*** Selected excerpt Section Begins ***
Daily Commercial News

The lack of an enforceable contract does not leave the plaintiff without a remedy. It could claim compensation on a quantum meruit basis, which means, basically, “the amount it deserves” or “what the job is worth.” The judge concluded that it would be unjust and contrary to “commercial good conscience” to allow the defendant to have benefit of the plaintiff’s work without payment.

Owner must pay for abandoning development deal

by Michael Mackay

Bond Development Corporation v. Esquimalt (Township)

Building contracts • Legal characterization of aborted contract • Developer entitled to payment on a quantum meruit basis where municipality refuses to proceed with construction and land swap deal

In spring 2001, the Township of Esquimalt wanted to develop a new Town Centre with a new City Hall and library. Bond Development offered to develop and build the project on some vacant land Esquimalt owned. Esquimalt would pay Bond $4,060,000 by transferring the old City Hall site to Bond and paying the balance in cash. Each party would retain an appraiser, and the average of their appraisals would be the value of the old City Hall.

On October 3, 2001, the parties entered into a formal contract which included a term that:

Bond will build the Town Centre substantially to the performance standards of the British Columbia Buildings Corporation [BCBC] for government offices as illustrated by the quality and finish of the buildings at the new Juan de Fuca Library … and the View Royal City Hall … at a cost to Esquimalt of $155.00 per ft², of a size 20,000 ft², all to be detailed in the Stipulated Price Contract. [Emphasis added.]

In spring 2002, the parties got into a dispute over the scope of work, particularly the standard of construction. Esquimalt said that the entire project had to be to BCBC standards, and with direct digital controls for the HVAC system. Bond disagreed. The parties had specifically inserted the qualification “substantially” into the agreement so that Bond would not have to comply with BCBC standards in every respect.
*** Selected excerpt Section Ends ***
Tasks to carry out —
(a) Decide whether each statement below agrees with the Esquimalt Town Centre article. Answer yes or no for each and quote the words from the article that settle it.
(i) Esquimalt was to pay Bond partly by handing over the old City Hall site.
(ii) The formal contract set the cost to Esquimalt at $175.00 per square foot.
(iii) Bond accepted that the entire project had to meet BCBC standards.
(b) According to the Esquimalt Town Centre article, on what date did Bond and Esquimalt sign their formal contract?
(c) Carry on writing the Esquimalt Town Centre article from the point where it ends.
*** Data provided Section Begins ***
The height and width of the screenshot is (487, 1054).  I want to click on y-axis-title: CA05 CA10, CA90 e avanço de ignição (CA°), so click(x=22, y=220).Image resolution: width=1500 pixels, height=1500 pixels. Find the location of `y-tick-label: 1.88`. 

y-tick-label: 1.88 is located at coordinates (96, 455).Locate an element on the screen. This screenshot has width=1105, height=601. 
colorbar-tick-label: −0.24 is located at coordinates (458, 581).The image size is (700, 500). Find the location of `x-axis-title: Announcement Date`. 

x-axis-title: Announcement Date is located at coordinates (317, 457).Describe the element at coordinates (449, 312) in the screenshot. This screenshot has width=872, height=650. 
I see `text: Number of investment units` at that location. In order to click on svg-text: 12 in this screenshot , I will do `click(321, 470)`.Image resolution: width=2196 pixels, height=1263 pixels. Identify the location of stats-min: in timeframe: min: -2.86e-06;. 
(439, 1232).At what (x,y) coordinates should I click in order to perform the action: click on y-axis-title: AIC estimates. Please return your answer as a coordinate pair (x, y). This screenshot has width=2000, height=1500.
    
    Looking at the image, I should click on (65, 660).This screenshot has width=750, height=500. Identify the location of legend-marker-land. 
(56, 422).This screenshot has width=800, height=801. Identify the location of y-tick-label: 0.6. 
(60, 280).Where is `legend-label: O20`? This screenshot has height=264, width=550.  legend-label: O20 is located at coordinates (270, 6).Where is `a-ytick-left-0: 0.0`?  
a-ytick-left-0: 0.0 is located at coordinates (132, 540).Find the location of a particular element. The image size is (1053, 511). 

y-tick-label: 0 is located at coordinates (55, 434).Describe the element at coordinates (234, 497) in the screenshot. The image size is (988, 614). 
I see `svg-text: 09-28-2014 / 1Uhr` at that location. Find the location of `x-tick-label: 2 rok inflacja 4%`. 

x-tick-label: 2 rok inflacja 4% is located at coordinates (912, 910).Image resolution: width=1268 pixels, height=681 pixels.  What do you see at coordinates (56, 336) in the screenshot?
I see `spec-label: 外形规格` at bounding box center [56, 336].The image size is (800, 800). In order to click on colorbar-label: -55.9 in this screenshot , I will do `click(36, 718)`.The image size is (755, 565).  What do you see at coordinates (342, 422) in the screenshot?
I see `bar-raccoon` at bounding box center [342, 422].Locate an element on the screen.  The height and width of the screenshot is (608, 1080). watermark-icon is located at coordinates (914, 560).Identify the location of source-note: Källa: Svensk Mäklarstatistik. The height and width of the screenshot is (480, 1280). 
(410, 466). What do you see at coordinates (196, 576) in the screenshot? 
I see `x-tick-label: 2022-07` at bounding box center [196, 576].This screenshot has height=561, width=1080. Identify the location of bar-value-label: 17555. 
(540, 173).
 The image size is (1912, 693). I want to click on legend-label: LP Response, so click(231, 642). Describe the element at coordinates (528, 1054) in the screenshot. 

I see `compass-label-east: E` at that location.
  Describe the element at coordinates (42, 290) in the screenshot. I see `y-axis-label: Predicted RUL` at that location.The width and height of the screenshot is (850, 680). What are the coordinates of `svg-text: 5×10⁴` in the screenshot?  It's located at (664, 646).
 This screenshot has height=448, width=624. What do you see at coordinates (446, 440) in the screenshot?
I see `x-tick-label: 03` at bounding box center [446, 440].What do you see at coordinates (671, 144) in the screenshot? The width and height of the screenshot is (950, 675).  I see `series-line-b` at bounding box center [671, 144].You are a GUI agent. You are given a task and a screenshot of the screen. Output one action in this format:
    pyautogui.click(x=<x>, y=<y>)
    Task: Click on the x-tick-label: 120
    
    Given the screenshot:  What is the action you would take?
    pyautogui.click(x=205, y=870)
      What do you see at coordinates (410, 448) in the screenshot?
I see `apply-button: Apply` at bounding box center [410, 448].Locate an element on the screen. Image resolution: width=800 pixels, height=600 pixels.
*** Data provided Section Ends ***
Answers per task —
(a)
(i) Yes: "Esquimalt would pay Bond $4,060,000 by transferring the old City Hall site to Bond and paying the balance in cash."
(ii) No: "at a cost to Esquimalt of $155.00 per ft²"
(iii) No: "Esquimalt said that the entire project had to be to BCBC standards, and with direct digital controls for the HVAC system. Bond disagreed."

(b) October 3, 2001.

(c)
Bond wished to mediate the dispute, in accordance with the dispute resolution terms of the agreement, before signing the Stipulated Price Construction Contract. Esquimalt refused, and instead hired directly the contractor that Bond had introduced to the project. At this stage, the parties seemed to have “walked away from the contract.”

Bond sued, seeking compensation for breach of contract, alleging that Esquimalt had repudiated the contract by refusing to mediate. Most of the trial addressed this issue, so Justice Melvin’s reasons did as well.

First, he was not impressed by Esquimalt’s conduct. When it knew that Bond’s principal was out of the country for two weeks, and could not be contacted, Esquimalt gave notice forfeiting the agreement, and:

contact[ed] both the architect and the contractor who had been working with [Bond] to see if there was any legal basis that might interfere with them continuing with the project working directly for [Esquimalt]….

Justice Melvin also thought:

[Esquimalt’s] position … that mediation take place after the signing of contracts was, under all the circumstances, forcing [Bond] to capitulate or terminate.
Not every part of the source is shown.